Brasileiros buscam imóveis mais baratos em meio à incerteza das eleições
Na primeira metade de 2026, entre anúncios de candidaturas e debates sobre o futuro da economia, uma parcela significativa dos compradores de imóveis decidiu repensar suas prioridades. O primeiro turno das eleições presidenciais de 2026 acontece no início de outubro. Em pesquisa Genial/Quaest divulgada nesta semana, o presidente Lula lidera a corrida no primeiro turno com 39% dos votos. Flávio Bolsonaro aparece em seguida, com 29% dos votos.
Meses antes do pleito, segundo levantamento do Grupo OLX, cerca de 23% dos potenciais compradores admitem que as eleições presidenciais influenciam sua decisão de aquisição. Entre eles, quase metade passou a buscar imóveis de menor valor, numa postura mais cautelosa, enquanto outros optaram por acelerar a compra antes do início do novo governo ou decidir apenas após a definição do pleito.
"A população geralmente não consegue enxergar a correlação direta entre a taxa Selic e o imóvel que ela está comprando, por exemplo. Mas conseguimos entender que há um receio de como a eleição vai acontecer e de como vai ficar o financiamento imobiliário", explica Coriolano Lacerda, head de Inteligência Imobiliária do Grupo OLX.
A grande dúvida para o consumidor final é se ele vai ou não ter emprego para conseguir terminar de pagar seu imóvel. Isso não é algo restrito às eleições de 2026, mas um receio que paira sobre os consumidores de quatro em quatro anos.
"Em ano de eleição presidencial, o próprio mercado costuma retrair o número de lançamentos, tanto em unidades, quanto em VGV (valor geral de vendas) e empreendimentos", afirma Lacerda. Nesse balaio, há também receio do custo do crédito para o próprio empresariado e mudanças em plano diretor e nos programas habitacionais, que são o grande combustível do mercado imobiliário brasileiro.
Em São Paulo, por exemplo, foram registradas 89.115 unidades lançadas em 2022, ano da eleição presidencial, número que cresceu consistentemente nos anos seguintes, chegando a 128.290 unidades em 2025. Um movimento semelhante ocorreu no Rio de Janeiro, que passou de 15.059 lançamentos em 2022 para 18.921 em 2024, e em Belo Horizonte, onde os lançamentos saltaram de 3.254 unidades em 2022 para 5.675 em 2023.

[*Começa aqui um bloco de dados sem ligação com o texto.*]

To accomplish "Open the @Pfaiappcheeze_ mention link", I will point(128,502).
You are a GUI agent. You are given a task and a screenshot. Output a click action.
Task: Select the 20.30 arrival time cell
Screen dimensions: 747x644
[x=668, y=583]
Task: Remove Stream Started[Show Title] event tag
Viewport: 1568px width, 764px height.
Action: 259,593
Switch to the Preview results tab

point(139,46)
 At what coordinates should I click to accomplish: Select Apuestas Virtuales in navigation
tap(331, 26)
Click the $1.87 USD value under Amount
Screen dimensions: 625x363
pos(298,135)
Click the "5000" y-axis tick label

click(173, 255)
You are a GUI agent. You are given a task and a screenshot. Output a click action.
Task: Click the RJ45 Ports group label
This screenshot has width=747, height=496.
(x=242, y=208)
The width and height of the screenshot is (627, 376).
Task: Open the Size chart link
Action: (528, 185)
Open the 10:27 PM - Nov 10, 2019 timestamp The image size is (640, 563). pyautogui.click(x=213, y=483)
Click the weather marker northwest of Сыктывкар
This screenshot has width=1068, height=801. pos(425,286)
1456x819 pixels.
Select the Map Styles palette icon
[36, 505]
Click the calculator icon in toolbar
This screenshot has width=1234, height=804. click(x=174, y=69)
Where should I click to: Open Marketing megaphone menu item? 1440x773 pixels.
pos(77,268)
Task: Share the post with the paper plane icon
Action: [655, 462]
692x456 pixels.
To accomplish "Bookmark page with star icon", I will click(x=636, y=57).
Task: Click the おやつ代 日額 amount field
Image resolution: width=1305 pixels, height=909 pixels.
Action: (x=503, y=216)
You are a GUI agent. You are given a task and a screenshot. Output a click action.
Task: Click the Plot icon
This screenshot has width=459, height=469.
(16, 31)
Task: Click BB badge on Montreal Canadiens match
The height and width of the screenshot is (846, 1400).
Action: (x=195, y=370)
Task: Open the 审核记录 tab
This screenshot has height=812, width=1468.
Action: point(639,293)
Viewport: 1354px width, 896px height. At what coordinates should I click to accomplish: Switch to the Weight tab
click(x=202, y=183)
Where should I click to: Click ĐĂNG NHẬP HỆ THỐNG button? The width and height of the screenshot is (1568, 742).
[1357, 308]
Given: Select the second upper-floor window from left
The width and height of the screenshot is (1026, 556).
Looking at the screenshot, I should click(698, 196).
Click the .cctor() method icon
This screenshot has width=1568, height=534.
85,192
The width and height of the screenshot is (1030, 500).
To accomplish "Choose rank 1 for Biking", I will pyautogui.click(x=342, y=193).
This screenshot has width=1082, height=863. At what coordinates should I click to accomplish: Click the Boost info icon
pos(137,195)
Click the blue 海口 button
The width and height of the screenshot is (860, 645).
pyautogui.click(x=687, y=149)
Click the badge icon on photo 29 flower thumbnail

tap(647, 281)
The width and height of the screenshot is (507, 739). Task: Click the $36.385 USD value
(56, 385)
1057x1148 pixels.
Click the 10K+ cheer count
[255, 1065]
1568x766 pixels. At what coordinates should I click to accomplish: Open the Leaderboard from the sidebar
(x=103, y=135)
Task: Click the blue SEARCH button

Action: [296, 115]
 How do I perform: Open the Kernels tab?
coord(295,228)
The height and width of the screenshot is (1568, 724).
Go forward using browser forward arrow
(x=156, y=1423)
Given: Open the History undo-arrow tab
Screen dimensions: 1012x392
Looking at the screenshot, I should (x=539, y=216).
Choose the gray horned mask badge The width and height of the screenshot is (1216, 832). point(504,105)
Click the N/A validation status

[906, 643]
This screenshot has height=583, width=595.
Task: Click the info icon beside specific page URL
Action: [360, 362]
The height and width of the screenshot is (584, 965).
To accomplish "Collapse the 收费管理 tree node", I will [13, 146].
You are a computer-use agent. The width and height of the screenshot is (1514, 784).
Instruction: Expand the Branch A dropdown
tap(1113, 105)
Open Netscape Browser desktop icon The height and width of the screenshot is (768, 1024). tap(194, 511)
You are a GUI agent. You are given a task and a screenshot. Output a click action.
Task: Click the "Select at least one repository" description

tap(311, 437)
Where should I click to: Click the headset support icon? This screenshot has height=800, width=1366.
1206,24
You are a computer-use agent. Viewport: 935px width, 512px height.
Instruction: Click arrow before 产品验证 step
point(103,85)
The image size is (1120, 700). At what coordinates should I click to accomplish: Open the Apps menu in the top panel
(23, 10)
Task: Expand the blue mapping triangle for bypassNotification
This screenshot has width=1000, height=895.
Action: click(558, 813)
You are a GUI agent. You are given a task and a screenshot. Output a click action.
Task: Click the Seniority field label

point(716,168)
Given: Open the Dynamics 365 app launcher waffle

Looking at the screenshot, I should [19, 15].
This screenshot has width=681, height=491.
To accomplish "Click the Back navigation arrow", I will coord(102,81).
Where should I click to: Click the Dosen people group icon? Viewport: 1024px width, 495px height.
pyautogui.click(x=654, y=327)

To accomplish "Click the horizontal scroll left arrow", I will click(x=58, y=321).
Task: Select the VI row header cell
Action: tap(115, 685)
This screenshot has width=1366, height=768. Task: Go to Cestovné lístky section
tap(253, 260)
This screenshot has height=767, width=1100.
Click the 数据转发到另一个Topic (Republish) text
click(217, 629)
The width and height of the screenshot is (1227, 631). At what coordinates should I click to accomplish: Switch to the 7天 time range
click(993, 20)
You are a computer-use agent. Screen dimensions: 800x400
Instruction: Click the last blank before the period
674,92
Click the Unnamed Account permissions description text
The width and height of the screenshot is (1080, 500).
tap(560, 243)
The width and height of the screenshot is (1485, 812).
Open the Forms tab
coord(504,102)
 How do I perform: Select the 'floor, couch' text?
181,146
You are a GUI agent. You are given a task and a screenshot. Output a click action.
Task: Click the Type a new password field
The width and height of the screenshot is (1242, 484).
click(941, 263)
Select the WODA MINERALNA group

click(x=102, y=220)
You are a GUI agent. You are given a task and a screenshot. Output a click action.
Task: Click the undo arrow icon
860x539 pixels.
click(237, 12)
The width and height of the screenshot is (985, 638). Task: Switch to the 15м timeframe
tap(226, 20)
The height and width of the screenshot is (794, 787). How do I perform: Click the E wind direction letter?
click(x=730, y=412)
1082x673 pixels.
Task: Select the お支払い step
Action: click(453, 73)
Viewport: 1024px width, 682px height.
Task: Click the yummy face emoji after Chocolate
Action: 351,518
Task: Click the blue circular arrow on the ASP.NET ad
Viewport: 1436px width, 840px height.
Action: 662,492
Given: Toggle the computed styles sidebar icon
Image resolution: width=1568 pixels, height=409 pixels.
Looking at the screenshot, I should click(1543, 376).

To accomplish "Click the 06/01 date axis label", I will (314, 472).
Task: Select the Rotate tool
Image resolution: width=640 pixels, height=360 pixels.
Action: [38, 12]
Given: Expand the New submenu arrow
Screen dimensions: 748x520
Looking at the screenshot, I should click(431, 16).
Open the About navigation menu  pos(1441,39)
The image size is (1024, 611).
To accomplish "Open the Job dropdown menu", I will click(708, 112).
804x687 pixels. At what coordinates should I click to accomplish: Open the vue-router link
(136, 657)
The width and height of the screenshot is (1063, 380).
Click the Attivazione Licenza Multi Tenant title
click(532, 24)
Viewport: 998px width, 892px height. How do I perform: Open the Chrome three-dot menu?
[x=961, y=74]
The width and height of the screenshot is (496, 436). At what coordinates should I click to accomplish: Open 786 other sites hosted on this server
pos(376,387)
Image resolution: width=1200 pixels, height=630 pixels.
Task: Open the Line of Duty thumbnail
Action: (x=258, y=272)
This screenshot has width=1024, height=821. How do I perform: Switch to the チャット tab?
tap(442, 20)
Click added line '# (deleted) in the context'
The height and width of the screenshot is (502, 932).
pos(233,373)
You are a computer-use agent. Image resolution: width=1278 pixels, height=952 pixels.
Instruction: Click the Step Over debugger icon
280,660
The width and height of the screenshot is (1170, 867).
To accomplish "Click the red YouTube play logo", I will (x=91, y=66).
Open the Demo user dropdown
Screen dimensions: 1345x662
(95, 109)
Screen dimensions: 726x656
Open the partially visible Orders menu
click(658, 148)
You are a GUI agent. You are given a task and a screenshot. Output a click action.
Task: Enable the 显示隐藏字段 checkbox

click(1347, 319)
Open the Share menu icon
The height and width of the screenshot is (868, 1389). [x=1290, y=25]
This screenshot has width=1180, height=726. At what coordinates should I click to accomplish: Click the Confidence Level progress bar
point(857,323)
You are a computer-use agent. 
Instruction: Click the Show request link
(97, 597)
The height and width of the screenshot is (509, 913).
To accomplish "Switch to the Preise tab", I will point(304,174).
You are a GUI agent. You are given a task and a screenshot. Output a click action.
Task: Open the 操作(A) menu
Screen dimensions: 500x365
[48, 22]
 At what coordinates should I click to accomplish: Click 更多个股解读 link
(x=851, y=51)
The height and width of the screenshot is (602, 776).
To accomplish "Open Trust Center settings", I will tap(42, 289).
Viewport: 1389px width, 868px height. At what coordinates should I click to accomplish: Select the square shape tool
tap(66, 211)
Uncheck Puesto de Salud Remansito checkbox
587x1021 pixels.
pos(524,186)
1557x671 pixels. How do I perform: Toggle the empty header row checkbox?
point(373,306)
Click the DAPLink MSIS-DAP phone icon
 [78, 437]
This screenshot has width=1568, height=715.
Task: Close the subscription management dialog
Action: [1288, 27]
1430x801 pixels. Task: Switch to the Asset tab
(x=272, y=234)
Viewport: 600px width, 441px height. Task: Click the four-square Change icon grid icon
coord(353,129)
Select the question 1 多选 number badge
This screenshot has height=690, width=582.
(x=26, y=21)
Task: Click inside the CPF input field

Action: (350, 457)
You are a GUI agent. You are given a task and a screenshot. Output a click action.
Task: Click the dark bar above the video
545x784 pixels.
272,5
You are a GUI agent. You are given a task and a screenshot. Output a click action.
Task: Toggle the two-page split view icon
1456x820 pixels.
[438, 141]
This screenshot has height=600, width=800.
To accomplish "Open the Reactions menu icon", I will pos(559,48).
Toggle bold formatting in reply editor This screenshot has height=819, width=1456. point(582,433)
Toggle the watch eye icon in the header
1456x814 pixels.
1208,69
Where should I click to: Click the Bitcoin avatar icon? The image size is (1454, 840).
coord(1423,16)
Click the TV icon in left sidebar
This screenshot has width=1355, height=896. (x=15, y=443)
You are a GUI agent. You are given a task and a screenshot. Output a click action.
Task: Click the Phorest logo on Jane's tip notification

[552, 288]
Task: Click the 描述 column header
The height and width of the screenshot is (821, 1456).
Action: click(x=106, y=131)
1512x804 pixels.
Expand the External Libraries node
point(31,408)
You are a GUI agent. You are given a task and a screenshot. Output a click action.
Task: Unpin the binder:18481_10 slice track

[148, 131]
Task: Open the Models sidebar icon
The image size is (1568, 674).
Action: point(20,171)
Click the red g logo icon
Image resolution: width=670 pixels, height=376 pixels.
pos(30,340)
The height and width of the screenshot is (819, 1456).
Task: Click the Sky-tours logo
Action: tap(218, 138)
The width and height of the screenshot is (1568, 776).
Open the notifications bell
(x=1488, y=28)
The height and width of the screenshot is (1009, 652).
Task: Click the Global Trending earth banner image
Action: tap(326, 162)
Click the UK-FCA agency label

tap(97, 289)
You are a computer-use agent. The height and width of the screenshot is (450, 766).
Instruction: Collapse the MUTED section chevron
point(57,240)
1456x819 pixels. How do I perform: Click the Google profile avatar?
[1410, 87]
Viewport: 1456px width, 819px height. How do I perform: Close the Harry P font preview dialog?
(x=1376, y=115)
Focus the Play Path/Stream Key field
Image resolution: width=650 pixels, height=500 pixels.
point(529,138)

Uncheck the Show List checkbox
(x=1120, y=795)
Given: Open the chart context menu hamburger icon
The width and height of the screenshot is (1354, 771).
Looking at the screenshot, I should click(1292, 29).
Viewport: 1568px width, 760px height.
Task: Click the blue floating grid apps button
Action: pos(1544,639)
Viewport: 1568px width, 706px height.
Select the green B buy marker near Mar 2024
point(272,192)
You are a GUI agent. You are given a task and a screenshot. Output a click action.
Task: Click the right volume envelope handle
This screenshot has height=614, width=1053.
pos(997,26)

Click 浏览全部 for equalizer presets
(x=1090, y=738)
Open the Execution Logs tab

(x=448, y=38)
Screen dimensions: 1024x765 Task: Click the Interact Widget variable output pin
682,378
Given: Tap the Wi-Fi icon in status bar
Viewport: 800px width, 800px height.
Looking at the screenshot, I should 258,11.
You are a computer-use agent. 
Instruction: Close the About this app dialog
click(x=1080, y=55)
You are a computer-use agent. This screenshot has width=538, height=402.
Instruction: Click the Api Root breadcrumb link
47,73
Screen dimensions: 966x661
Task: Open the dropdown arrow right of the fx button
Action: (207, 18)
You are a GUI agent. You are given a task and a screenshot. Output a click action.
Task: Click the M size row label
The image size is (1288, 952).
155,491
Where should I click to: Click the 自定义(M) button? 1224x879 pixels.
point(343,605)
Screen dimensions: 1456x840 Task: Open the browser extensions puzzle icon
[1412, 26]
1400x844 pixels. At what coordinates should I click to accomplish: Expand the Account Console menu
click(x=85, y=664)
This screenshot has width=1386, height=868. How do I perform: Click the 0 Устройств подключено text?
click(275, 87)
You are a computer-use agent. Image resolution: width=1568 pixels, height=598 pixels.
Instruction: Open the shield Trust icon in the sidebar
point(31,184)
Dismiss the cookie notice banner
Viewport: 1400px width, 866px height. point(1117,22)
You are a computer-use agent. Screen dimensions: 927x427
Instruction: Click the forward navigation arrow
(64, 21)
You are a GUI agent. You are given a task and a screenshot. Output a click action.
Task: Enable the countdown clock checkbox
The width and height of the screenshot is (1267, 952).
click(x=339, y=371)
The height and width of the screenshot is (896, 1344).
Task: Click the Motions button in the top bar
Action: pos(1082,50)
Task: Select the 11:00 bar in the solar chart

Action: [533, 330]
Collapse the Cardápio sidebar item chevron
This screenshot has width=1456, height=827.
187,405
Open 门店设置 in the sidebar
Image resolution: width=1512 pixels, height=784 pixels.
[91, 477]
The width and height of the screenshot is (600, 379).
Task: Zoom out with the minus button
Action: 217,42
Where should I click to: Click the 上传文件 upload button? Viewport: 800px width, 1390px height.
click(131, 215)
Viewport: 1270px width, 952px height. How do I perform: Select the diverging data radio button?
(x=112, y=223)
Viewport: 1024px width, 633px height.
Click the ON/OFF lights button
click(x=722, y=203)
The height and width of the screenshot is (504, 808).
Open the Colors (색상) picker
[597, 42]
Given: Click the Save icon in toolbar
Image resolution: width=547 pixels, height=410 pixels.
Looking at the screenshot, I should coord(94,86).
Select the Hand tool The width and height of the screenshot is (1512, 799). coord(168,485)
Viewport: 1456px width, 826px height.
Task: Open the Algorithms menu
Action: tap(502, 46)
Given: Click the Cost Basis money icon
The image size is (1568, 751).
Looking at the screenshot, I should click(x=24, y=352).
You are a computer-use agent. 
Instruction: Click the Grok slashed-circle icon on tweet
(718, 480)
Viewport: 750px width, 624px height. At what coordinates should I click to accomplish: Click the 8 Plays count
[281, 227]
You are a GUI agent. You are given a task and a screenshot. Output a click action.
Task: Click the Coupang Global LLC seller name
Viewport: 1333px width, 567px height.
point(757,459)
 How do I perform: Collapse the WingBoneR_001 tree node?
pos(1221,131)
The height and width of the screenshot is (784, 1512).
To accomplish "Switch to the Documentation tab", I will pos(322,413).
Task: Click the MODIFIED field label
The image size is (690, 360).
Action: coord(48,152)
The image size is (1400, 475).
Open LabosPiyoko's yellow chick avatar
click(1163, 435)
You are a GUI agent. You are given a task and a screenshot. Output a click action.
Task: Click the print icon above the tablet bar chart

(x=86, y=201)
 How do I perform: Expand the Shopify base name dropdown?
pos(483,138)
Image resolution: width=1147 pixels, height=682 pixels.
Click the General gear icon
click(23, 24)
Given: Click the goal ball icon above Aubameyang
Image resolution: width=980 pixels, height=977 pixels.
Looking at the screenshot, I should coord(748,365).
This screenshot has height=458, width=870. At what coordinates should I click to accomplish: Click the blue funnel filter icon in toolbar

Além do volume de unidades, o número de novos empreendimentos também mostrou retração em anos eleitorais. No Rio de Janeiro, foram 97 novos projetos lançados em 2022, número que se manteve estável ou apresentou queda nos anos seguintes, enquanto em Belo Horizonte o total passou de 88 empreendimentos em 2022 para 104 em 2023, evidenciando uma retomada após o período eleitoral.
O estudo foi conduzido de 1º a 30 de abril com 343 usuários dos portais OLX, ZAP e Viva Real. A idade média dos entrevistados é de 45 anos, com predominância feminina (56%), e 84% pertencem às classes B ou C e fazem parte da População Economicamente Ativa (PEA). A composição familiar é majoritariamente de lares com filhos (70%), sendo que mais da metade dos respondentes são casados e 53% possuem animais de estimação.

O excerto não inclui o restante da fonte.